While most Reform rabbis and congregants tend to be politically liberal, Levy said issues such as health care or immigration reform can be addressed in a nonpartisan way by bringing in all sides of a debate, and couching all discussion in Jewish tradition.

But Rabbi Clifford Librach, rabbi of the United Jewish Center in Danbury, Conn., challenges the movement to make room for those who dissent from Reform’s liberal hardline.

As a dissenter, he wrote, “I have found that the Reform landscape, ironically itself born of ideological dissent, to have been breathtakingly intolerant.”

The difference between partisan and political is key, wrote Rabbi Marla Feldman, interim director of development for the Union for Reform Judaism (URJ). While she may advocate for certain positions, she wrote, she chose not to join Rabbis for Obama.

“Once we are publicly associated with a particular political party or candidate, we cannot expect those in the pews to simply disregard that information when they listen to us preach,” she wrote.

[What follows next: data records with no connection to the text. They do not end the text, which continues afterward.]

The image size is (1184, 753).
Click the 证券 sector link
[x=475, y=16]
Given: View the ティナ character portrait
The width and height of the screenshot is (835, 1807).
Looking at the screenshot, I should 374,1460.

The founding of Rabbis for Obama was the impetus for the journal. Rabbi Susan Laemmle, editor of the CCAR Journal/Reform Jewish Quarterly, reached out to rabbis Samuel Gordon and Steven Bob to write about founding Rabbis for Obama during the 2008 campaign. She then invited Levy to issue a call for more papers on the topic and edit the issue.

Laemmle, emeritus dean of religious life at USC, will moderate the Oct. 7 panel. Levy will be on the panel, along with Ellen Aprill, professor of tax law at Loyola Law School, whose essay discusses the legal implications of pulpit politics; Rabbi Arthur Gross-Schaefer, chair of department of marketing and business law at Loyola Marymount University and rabbi of the Community Shul of Montecito and Santa Barbara, who wrote about same-gender marriage and the intersection of faith and politics; and Rabbi Stephanie Kolin, California lead organizer for the URJ’s Just Congregations initiative.